Saved entries:
********

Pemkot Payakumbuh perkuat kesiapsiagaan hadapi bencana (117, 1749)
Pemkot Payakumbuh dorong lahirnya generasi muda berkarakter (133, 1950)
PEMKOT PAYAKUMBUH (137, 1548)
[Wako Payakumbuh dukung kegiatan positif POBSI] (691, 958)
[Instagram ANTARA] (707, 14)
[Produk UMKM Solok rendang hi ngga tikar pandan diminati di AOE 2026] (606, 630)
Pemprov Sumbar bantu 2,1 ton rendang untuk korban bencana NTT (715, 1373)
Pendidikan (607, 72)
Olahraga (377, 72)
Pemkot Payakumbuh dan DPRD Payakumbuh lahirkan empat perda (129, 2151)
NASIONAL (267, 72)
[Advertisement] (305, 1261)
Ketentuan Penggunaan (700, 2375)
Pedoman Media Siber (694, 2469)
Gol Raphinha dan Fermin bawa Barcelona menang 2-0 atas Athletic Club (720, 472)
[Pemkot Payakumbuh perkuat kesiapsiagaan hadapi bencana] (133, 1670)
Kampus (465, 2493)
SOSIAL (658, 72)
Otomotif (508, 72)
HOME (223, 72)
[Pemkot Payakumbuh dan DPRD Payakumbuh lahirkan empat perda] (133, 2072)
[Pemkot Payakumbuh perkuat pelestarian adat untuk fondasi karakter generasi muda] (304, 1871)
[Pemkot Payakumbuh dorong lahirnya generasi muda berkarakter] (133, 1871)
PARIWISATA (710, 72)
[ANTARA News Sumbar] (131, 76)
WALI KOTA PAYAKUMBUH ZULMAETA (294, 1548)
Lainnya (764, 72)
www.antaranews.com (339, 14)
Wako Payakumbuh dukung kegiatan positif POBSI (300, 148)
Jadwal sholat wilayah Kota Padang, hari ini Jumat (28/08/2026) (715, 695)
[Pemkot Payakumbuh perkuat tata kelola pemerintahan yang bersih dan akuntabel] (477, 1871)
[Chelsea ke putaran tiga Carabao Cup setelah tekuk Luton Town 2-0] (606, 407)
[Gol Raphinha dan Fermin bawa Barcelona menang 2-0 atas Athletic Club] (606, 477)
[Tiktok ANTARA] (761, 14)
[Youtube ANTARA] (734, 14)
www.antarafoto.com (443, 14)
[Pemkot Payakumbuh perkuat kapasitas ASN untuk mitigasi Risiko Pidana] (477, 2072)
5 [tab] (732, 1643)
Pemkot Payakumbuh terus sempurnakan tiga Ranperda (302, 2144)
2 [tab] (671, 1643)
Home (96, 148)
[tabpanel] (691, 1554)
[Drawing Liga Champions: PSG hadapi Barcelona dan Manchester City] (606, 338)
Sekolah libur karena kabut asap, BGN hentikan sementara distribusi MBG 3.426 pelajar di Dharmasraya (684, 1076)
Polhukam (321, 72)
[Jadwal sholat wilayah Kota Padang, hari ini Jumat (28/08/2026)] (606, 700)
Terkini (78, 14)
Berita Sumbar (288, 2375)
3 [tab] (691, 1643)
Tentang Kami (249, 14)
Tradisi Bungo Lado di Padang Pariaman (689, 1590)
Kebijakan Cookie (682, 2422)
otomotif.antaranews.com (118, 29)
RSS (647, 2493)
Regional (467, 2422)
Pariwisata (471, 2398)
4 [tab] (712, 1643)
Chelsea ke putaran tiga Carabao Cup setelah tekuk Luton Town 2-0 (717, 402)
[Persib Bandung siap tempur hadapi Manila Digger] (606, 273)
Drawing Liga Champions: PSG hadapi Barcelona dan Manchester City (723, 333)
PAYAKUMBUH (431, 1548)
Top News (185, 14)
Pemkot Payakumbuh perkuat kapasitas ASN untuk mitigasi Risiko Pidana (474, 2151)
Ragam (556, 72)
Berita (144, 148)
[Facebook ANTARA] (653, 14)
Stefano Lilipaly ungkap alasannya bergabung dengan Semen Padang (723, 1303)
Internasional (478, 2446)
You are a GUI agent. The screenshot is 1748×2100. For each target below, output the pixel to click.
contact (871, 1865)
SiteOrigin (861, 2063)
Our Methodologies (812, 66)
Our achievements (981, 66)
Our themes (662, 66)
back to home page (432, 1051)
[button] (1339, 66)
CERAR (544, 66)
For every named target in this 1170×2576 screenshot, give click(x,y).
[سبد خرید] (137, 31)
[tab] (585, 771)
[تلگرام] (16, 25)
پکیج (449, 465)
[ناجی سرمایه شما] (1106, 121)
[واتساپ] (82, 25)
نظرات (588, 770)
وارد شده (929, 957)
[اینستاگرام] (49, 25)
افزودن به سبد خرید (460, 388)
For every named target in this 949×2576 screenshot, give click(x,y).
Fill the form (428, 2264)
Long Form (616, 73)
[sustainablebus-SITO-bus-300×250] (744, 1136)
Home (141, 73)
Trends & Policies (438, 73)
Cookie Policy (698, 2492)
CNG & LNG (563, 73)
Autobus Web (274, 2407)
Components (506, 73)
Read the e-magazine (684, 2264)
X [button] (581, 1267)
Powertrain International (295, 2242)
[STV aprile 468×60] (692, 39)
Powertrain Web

********

- _HOW TO COMPLETE THIS TASK_
Starting from the first line of the records above, retype each line exactly up to and including the one that contains "Polhukam (321, 72)", and nothing more.

- _SOLUTION BELOW_
Pemkot Payakumbuh perkuat kesiapsiagaan hadapi bencana (117, 1749)
Pemkot Payakumbuh dorong lahirnya generasi muda berkarakter (133, 1950)
PEMKOT PAYAKUMBUH (137, 1548)
[Wako Payakumbuh dukung kegiatan positif POBSI] (691, 958)
[Instagram ANTARA] (707, 14)
[Produk UMKM Solok rendang hi ngga tikar pandan diminati di AOE 2026] (606, 630)
Pemprov Sumbar bantu 2,1 ton rendang untuk korban bencana NTT (715, 1373)
Pendidikan (607, 72)
Olahraga (377, 72)
Pemkot Payakumbuh dan DPRD Payakumbuh lahirkan empat perda (129, 2151)
NASIONAL (267, 72)
[Advertisement] (305, 1261)
Ketentuan Penggunaan (700, 2375)
Pedoman Media Siber (694, 2469)
Gol Raphinha dan Fermin bawa Barcelona menang 2-0 atas Athletic Club (720, 472)
[Pemkot Payakumbuh perkuat kesiapsiagaan hadapi bencana] (133, 1670)
Kampus (465, 2493)
SOSIAL (658, 72)
Otomotif (508, 72)
HOME (223, 72)
[Pemkot Payakumbuh dan DPRD Payakumbuh lahirkan empat perda] (133, 2072)
[Pemkot Payakumbuh perkuat pelestarian adat untuk fondasi karakter generasi muda] (304, 1871)
[Pemkot Payakumbuh dorong lahirnya generasi muda berkarakter] (133, 1871)
PARIWISATA (710, 72)
[ANTARA News Sumbar] (131, 76)
WALI KOTA PAYAKUMBUH ZULMAETA (294, 1548)
Lainnya (764, 72)
www.antaranews.com (339, 14)
Wako Payakumbuh dukung kegiatan positif POBSI (300, 148)
Jadwal sholat wilayah Kota Padang, hari ini Jumat (28/08/2026) (715, 695)
[Pemkot Payakumbuh perkuat tata kelola pemerintahan yang bersih dan akuntabel] (477, 1871)
[Chelsea ke putaran tiga Carabao Cup setelah tekuk Luton Town 2-0] (606, 407)
[Gol Raphinha dan Fermin bawa Barcelona menang 2-0 atas Athletic Club] (606, 477)
[Tiktok ANTARA] (761, 14)
[Youtube ANTARA] (734, 14)
www.antarafoto.com (443, 14)
[Pemkot Payakumbuh perkuat kapasitas ASN untuk mitigasi Risiko Pidana] (477, 2072)
5 [tab] (732, 1643)
Pemkot Payakumbuh terus sempurnakan tiga Ranperda (302, 2144)
2 [tab] (671, 1643)
Home (96, 148)
[tabpanel] (691, 1554)
[Drawing Liga Champions: PSG hadapi Barcelona dan Manchester City] (606, 338)
Sekolah libur karena kabut asap, BGN hentikan sementara distribusi MBG 3.426 pelajar di Dharmasraya (684, 1076)
Polhukam (321, 72)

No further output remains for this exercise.